### Consignes
1) Pour chacune des affirmations suivantes, indiquez par oui ou par non si elle concorde avec l'extrait sur la condition de résidence, et citez à chaque fois les mots décisifs de l'extrait. (a) La Commission considère que la condition de résidence prévue par la WSF 2000 constitue une discrimination directe. (b) Selon la Commission, les travailleurs frontaliers résident dans un État membre autre que leur État membre d'emploi. (c) Les arrêts Bidar et Förster concernaient des étudiants relevant de l'article 45 TFUE.
2) D'après l'extrait sur la condition de résidence, pourquoi la Commission juge-t-elle cette condition encore plus discriminatoire pour les travailleurs frontaliers et leurs enfants ? Répondez en une à trois phrases.
3) Poursuivez l'extrait sur la condition de résidence à partir de sa dernière phrase.

### Extrait
★ ★ ★ ★ ★ ★ ★

17 La Commission soutient que la condition de résidence prévue par la WSF 2000 constitue une discrimination indirecte. Il serait manifeste que, même si ladite condition s’appliquait de façon identique aux ressortissants nationaux et aux autres ressortissants de l’Union européenne, elle serait naturellement plus facile à remplir par les travailleurs nationaux et serait donc susceptible de défavoriser plus particulièrement les travailleurs migrants.

18 En outre, selon la Commission, cette condition est encore plus discriminatoire pour les travailleurs frontaliers et leurs enfants qui, par définition, résident dans un État membre autre que l’État membre d’emploi et sont dans l’impossibilité de satisfaire à la règle dite «des 3 ans sur 6». À cet égard, la Commission met en exergue le fait que, ayant pris conscience de ce problème, le Royaume des Pays-Bas a proposé une modification de la législation nationale afin de permettre le financement
portable pour les étudiants qui, tout en étant éligibles au financement pour suivre des études supérieures aux Pays-Bas, avaient vécu en «Belgique, dans l’une des régions frontalières allemandes ou au Luxembourg pendant au moins trois années au cours des six années précédant le début des études à l’étranger».

19 La Commission estime que la libre circulation des travailleurs à l’intérieur de l’Union constitue un droit fondamental et que toute entrave nationale ne peut se justifier que si elle s’inscrit dans le cadre d’un objectif compatible avec le traité FUE, trouve sa justification dans une raison impérieuse d’intérêt général, est propre à garantir la réalisation de l’objectif poursuivi et ne va pas au-delà de ce qui est nécessaire pour atteindre cet objectif.

20 La Commission allègue que le caractère nécessaire et proportionné de la règle «des 3 ans sur 6» ne ressort pas, ainsi que le prétendent les autorités néerlandaises, des arrêts du 15 mars 2005, Bidar (C-209/03, Rec. p. I-2119), et du 18 novembre 2008, Förster (C-158/07, Rec. p. I-8507). En effet, dans ces arrêts, l’analyse de la Cour aurait porté sur la situation d’étudiants économiquement inactifs qui ne relevaient ni de l’article 45 TFUE ni du règlement no 1612/68 et desquels les autorités
nationales étaient en mesure d’exiger un certain degré d’intégration dans l’État membre d’accueil. En revanche, selon la Commission, c’est au regard de l’article 45 TFUE et du règlement no 1612/68 que doit être apprécié l’accès des travailleurs migrants et des membres de leur famille à l’entretien desquels les travailleurs continuent de pourvoir à des avantages sociaux tels qu’une aide accordée en vue de la poursuite d’études supérieures.

★ ★ ★ ★ ★ ★ ★

### Lignes fournies
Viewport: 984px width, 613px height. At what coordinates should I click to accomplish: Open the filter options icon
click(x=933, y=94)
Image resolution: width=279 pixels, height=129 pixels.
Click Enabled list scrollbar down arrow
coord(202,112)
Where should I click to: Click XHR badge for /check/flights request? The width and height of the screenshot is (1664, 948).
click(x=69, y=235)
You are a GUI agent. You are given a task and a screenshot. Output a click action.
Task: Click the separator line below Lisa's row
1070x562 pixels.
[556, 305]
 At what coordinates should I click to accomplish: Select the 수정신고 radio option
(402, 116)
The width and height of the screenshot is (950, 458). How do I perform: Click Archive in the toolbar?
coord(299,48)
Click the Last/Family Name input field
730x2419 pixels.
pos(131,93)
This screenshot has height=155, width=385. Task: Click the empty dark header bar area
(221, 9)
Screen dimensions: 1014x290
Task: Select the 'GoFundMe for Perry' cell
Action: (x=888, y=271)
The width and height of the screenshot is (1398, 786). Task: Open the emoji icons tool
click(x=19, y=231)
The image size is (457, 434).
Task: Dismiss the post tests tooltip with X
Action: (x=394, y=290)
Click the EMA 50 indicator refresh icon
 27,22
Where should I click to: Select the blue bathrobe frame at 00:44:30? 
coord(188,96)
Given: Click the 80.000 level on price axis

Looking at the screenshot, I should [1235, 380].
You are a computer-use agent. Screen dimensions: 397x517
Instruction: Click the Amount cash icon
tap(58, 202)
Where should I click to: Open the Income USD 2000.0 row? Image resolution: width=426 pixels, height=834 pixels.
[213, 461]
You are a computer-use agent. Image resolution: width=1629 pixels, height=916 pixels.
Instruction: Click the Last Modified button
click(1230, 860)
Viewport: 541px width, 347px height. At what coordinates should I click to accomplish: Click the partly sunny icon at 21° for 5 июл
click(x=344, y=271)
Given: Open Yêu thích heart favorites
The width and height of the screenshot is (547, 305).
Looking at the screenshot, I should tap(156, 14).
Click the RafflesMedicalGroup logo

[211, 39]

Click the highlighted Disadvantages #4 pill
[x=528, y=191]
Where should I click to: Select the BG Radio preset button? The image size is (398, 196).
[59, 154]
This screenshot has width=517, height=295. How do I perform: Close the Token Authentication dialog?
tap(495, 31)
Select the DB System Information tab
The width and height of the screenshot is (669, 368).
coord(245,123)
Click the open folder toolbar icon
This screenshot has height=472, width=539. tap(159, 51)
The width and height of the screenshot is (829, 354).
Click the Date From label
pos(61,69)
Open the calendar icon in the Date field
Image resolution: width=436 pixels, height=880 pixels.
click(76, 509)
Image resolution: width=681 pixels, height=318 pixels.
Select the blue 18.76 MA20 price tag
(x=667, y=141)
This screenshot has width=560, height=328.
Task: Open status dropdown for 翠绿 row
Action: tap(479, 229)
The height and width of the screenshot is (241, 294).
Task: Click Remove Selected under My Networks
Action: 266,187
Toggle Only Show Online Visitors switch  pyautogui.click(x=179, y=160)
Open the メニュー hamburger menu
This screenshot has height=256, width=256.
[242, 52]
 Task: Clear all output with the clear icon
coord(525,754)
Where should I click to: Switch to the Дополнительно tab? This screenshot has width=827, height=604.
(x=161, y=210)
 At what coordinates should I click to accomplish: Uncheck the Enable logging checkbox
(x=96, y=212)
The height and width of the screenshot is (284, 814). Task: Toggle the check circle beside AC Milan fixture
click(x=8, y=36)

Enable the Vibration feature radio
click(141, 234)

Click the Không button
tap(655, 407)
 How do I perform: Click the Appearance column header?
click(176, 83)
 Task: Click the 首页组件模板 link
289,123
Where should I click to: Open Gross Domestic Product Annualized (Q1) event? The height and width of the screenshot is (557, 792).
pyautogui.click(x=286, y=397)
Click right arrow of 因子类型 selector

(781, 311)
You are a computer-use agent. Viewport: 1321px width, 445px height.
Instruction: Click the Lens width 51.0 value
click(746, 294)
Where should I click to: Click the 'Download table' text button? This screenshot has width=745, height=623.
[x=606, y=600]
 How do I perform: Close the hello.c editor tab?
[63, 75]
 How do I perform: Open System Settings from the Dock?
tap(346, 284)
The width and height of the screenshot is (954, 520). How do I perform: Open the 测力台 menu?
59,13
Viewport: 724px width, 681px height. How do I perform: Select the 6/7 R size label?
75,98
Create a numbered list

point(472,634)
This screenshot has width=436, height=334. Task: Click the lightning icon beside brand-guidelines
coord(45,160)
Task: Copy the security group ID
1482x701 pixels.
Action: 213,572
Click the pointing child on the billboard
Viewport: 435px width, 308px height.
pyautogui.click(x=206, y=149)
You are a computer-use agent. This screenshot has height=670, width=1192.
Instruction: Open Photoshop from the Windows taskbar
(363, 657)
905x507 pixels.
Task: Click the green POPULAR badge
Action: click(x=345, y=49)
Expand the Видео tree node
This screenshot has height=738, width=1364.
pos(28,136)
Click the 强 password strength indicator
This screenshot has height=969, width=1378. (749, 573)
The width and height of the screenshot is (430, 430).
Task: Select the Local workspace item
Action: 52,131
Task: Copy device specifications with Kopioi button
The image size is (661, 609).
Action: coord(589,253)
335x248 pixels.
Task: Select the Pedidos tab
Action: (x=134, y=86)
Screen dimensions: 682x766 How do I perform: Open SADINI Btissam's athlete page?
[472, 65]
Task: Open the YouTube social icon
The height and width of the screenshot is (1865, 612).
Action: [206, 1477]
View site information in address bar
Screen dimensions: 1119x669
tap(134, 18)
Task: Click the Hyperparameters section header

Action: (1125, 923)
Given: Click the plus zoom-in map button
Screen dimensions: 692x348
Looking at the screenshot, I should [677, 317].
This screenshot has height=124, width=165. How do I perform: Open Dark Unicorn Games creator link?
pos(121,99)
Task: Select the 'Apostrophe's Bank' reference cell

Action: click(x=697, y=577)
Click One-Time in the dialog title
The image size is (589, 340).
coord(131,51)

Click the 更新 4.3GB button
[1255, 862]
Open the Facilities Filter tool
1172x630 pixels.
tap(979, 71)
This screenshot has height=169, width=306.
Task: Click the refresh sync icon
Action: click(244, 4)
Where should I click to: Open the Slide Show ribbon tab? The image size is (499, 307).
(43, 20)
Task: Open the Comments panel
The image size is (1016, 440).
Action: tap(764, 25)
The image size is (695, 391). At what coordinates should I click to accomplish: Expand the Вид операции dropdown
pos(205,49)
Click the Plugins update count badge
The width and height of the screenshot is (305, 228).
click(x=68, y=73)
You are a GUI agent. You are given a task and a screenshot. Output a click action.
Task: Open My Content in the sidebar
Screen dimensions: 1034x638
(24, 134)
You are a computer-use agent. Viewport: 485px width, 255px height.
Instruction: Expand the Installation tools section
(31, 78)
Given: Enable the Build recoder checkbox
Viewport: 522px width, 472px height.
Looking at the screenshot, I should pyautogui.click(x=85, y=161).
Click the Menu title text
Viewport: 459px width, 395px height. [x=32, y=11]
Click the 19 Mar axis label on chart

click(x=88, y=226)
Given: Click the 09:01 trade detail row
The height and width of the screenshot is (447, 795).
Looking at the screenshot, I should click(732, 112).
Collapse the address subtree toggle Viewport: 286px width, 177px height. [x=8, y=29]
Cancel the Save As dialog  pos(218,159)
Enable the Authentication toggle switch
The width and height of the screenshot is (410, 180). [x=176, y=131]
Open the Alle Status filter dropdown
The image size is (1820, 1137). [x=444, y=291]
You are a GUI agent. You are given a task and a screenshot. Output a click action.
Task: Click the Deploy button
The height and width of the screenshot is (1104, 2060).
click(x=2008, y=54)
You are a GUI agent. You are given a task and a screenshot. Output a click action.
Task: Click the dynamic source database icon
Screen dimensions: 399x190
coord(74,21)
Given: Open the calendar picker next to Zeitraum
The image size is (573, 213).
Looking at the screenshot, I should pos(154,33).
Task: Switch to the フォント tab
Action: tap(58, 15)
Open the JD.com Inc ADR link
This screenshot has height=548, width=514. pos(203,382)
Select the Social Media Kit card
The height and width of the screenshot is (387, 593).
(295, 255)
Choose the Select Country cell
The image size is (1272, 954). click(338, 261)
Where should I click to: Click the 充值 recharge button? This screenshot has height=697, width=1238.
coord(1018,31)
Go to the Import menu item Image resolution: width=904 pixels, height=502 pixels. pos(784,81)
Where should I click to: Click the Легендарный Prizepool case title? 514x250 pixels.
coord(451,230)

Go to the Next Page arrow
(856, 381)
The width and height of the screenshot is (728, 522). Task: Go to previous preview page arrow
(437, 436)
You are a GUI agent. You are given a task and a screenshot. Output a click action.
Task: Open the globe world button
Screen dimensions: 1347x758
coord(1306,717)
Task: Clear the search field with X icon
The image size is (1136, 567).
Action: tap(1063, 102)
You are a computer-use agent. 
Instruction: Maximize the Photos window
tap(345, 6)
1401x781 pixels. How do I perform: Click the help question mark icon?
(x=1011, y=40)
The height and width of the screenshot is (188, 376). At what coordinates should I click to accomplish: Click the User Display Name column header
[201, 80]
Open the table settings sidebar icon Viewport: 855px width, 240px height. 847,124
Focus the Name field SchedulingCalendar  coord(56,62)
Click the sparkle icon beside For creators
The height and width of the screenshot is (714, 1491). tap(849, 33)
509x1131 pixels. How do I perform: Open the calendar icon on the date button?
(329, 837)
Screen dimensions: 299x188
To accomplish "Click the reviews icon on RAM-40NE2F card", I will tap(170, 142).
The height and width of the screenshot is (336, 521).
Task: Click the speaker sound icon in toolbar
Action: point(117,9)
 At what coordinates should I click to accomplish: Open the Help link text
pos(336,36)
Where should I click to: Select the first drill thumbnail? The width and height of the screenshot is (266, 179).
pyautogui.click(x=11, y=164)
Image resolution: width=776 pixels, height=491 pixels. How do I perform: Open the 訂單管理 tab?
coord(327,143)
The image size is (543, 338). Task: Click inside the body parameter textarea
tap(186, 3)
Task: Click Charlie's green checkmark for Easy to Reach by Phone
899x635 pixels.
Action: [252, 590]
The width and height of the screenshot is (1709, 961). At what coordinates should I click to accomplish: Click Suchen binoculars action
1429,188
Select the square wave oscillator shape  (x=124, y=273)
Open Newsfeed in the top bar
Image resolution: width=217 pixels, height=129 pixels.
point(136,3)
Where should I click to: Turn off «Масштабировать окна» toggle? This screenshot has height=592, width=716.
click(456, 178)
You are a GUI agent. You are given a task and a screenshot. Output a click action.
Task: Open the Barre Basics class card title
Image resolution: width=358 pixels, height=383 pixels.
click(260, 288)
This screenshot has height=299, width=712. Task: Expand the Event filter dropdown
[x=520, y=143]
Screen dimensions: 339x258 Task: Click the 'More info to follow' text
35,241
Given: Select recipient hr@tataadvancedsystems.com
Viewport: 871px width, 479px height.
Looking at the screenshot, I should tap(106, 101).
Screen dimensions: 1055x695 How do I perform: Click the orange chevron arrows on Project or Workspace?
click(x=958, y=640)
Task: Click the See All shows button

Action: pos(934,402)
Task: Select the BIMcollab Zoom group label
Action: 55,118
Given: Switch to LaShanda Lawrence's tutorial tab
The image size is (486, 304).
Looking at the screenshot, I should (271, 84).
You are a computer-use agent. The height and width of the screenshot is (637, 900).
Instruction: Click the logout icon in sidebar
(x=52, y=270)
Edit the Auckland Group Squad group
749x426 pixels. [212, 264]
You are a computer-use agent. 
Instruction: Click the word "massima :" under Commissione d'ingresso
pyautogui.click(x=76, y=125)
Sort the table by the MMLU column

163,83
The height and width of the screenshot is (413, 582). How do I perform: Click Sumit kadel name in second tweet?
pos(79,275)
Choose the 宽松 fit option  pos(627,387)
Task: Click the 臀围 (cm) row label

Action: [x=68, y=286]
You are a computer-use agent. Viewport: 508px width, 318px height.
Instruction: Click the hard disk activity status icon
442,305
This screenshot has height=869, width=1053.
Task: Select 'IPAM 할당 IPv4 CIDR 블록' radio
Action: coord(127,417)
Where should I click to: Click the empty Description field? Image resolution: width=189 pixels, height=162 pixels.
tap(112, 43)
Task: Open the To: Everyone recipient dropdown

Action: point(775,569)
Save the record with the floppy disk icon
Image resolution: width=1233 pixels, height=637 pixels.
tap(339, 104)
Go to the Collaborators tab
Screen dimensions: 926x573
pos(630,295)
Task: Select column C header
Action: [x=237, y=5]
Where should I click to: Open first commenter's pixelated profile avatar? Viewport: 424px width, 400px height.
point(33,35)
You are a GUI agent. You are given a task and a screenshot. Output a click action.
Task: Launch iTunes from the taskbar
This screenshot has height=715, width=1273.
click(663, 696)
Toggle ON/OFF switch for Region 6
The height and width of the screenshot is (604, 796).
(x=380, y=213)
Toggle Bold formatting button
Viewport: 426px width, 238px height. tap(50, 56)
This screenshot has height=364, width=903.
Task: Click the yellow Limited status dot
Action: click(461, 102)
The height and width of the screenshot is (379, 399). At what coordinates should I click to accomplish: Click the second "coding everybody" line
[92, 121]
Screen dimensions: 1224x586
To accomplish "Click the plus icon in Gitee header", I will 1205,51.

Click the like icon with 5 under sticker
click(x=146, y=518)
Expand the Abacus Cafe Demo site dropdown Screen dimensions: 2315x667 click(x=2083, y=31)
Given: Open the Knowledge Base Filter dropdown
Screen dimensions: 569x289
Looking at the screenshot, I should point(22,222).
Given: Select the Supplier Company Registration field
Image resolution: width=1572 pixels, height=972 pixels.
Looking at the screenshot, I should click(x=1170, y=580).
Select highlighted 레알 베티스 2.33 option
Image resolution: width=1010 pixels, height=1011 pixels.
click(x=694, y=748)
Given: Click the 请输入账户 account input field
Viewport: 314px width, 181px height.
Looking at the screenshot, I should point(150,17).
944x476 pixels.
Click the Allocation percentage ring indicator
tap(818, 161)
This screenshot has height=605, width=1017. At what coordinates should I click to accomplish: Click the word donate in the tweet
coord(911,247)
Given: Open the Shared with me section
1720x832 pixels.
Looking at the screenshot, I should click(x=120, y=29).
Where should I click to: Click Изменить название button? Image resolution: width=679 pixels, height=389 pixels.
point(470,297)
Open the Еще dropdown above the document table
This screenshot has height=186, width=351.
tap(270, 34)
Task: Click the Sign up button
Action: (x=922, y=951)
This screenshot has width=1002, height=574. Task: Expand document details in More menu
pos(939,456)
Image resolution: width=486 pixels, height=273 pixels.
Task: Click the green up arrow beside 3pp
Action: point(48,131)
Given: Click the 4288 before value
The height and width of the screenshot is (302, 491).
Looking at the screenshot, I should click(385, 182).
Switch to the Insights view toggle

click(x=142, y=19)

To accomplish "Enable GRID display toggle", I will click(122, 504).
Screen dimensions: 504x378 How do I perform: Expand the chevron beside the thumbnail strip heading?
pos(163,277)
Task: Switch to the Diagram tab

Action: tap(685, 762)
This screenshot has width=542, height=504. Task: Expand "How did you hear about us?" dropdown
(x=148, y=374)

★ ★ ★ ★ ★ ★ ★

### Réponses
1)
(a) Non : « la condition de résidence prévue par la WSF 2000 constitue une discrimination indirecte ».
(b) Oui : « par définition, résident dans un État membre autre que l’État membre d’emploi ».
(c) Non : « qui ne relevaient ni de l’article 45 TFUE ni du règlement no 1612/68 ».

2) Par définition, ces travailleurs et leurs enfants résident dans un État membre autre que l'État membre d'emploi. Ils ne peuvent donc pas satisfaire à la règle dite « des 3 ans sur 6 ».

3)
21 Des considérations d’ordre budgétaire ne relèveraient pas de la notion de raison impérieuse d’intérêt général permettant de justifier une entrave au droit fondamental de la libre circulation des travailleurs. La Commission doute que la règle «des 3 ans sur 6» soit la seule à pouvoir garantir la réalisation de l’objectif poursuivi. À cet égard, la restriction de l’aire géographique dans laquelle le financement portable est applicable et la durée de celui-ci constitueraient des mesures
envisageables. En vue d’éviter des fraudes, des contrôles sur le territoire d’États membres autres que le Royaume des Pays-Bas seraient, d’ailleurs, réalisables au moyen de la mise en œuvre d’une coordination entre les États membres.

22 Le Royaume des Pays-Bas conclut au rejet du recours.

23 À titre principal, il fait valoir que la règle «des 3 ans sur 6» ne constitue pas une discrimination indirecte. Ladite règle établirait une distinction entre les travailleurs résidant aux Pays-Bas depuis plus de trois ans et ceux qui n’ont pas résidé dans cet État pendant cette période, parce qu’il s’agirait de situations qui ne sont pas comparables. Les dispositions de l’article 2.14 de la WSF 2000 visant à promouvoir les études en dehors des Pays-Bas, cela impliquerait de toute évidence une
condition de résidence sur le territoire national. Le Royaume des Pays-Bas relève aussi que la jurisprudence de la Cour a déjà admis des différences de traitement en fonction de lieux de résidence différents.

24 Subsidiairement, pour le cas où les situations en présence devraient être considérées comme comparables, le Royaume des Pays-Bas soutient que la Commission attribue un champ d’application trop large à l’article 7 du règlement no 1612/68. Cet article ne viserait, en principe, que le travailleur migrant lui-même, tandis que les avantages accordés à ses enfants en matière d’enseignement feraient l’objet de l’article 12 du même règlement. Cet État membre souligne que ce dernier article impose une
condition de résidence aux enfants dont la justification serait justement d’établir un certain lien avec la société de l’État membre d’accueil. Une telle condition étant absente de l’article 7, paragraphe 2, du règlement no 1612/68, l’application de celui-ci aux enfants des travailleurs aboutirait à contourner les exigences posées audit article 12.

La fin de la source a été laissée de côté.